Carmichael & Wynn, of Birmingham, for appellant.
Goodhue & Brindley, of Gadsden, for appellee.
It is well settled that the courts of one state may take jurisdiction of a transitory cause of action originating in another state, when the defendant has been locally found and served, even though both parties are at the time domiciliary residents of the foreign state. Eingartner v. Illinois Steel Co., 94 Wis. 70, 68 N.W. 664, 34 L.R.A. 503, 59 Am.St.Rep. 859, and note, 869; Tenn. Coal Co. v George, 233 U.S. 354, 34 Sup.Ct. 587, 58 L.Ed. 997, L.R.A.1916D, 685.
In this case it is not denied by complainant that the city court of Atlanta, Ga., has acquired jurisdiction of the cause, and may properly proceed with its trial and determination, if prosecuted there by the plaintiff.
Complainant, however, invokes another principle which is also thoroughly well settled by the highest authority. This principle is stated by Judge Story as follows:
Story, Eq. Jur. §§ 899, 900.
This text is quoted, and its doctrine affirmed, in Cole v. Cunningham, 133 U.S. 107, 118, 10 Sup.Ct. 269, 33 L.Ed. 538, Allen v. Buchanan, 97 Ala. 399, 402, 11 So. 777, 38 Am.St.Rep. 187, Engel v.
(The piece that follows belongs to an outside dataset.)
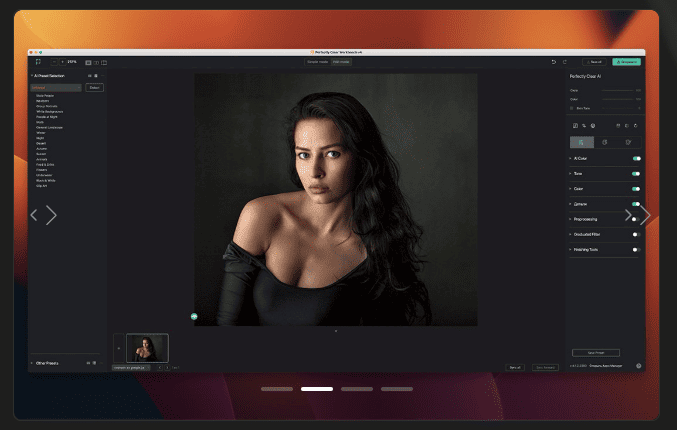This screenshot has width=677, height=430.
Task: Open the middle adjustment tab icon
Action: tap(604, 142)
Scheuerman, 40 Ga. 206, 2 Am.St.Rep. 573, Wierse v. Thomas, 145 N.C. 264, 59 S.E. 58, 15 L.R.A. (N.S.) 1008, 122 Am.St.Rep. 446, and in Judge Freeman's note to Eingartner v. Illinois Steel Co., 94 Wis. 70, 68 N.W. 664, 34 L.R.A. 503, 59 Am.St.Rep. 859, 879. The leading textwriters are in full accord with Judge Story: 6 Pom.Eq.Jur. § 670; 1 High on Injunctions, §§ 103, 107; 16 A. & E.Enc.Law, 421; 14 R.C.L. §§ 113-116. A few of the leading cases in which this doctrine is expounded and applied are: Dehon v. Foster, 4 Allen (Mass.) 545; Keyser v. Rice, 47 Md. 203, 28 Am.Rep. 448; Sandage v. Studabaker Co., 142 Ind. 148, 41 N.E. 380, 34 L.R.A. 363, 51 Am.St.Rep. 165; Rader v. Stubblefield, 43 Wash. 334, 86 P. 560, 10 Ann.Cas. 20, and note, 26. The chief foundation for the rule is that:
"As long as a citizen belongs to a state, he owes it obedience, and as between states, that state in which he is domiciled, has jurisdiction over his person, and his personal relations to other citizens of the state." Keyser v. Rice, supra; Sandage v. Studabaker Co., supra; Carpenter v. Hanes, 162 N.C. 46, 77 S.E. 1101, Ann.Cas.1915A, 832; 14 R.C.L. § 114.
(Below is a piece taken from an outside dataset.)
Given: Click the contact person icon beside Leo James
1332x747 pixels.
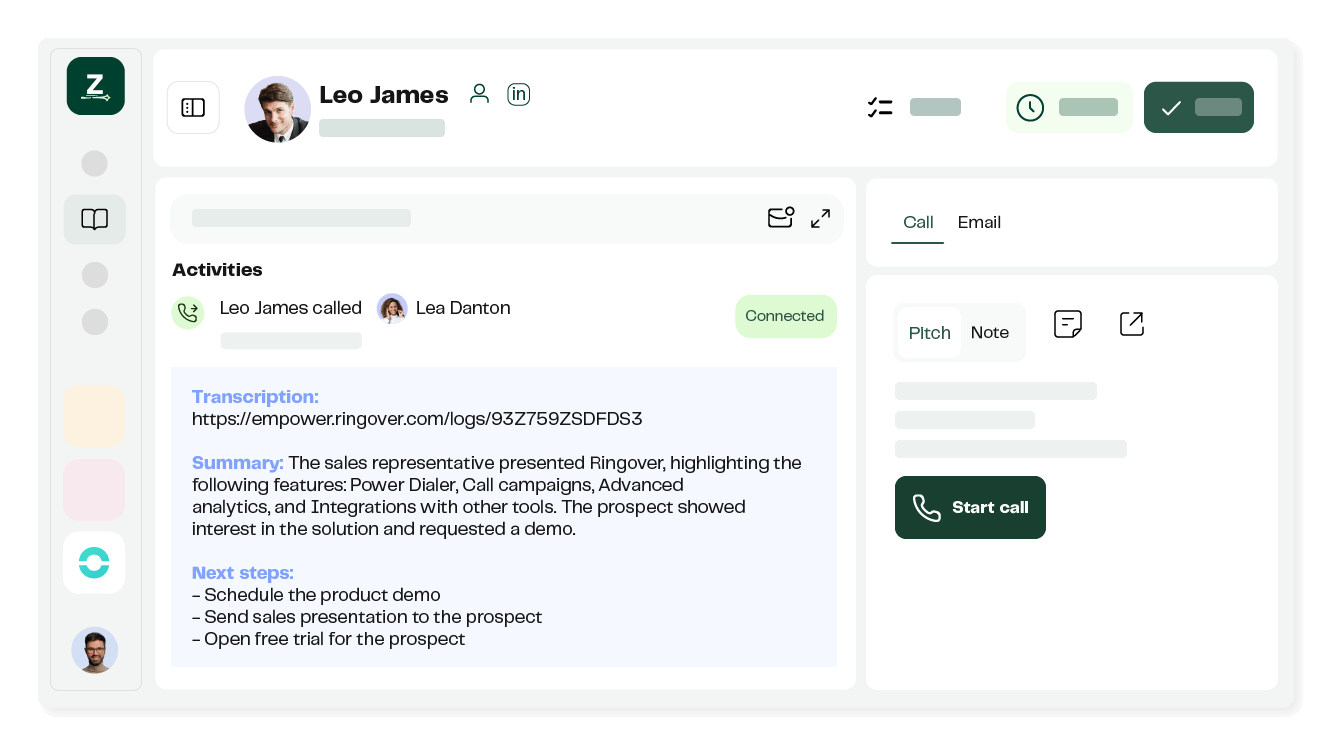Looking at the screenshot, I should click(x=479, y=93).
It is now settled beyond controversy that the exercise of this power of restraint by the courts of a state over its own citizens does not offend the federal Constitution, especially sections 1 and 2, art. 4, guaranteeing full faith and credit in each state to the judicial proceedings of the several states, and equality of privileges and immunities for their citizens. Cole v. Cunningham, 133 U.S. 107, 10 Sup.Ct. 269, 33 L.Ed. 538; Allen v. Buchanan, 97 Ala. 399, 403, 11 So. 777, 38 Am.St.Rep. 187.
The power is not exercised capriciously, nor merely to compel litigants to use the courts of their own state, nor even because the complainant has good reason to apprehend a less favorable result for himself in the foreign court. 14 R.C.L. § 119. The true basis for its exercise is, we think, correctly stated by Judge Freeman, as follows:
(Italics ours.) Note to Eingartner v. Illinois Steel Co., 59 Am.St.Rep. 869, 880.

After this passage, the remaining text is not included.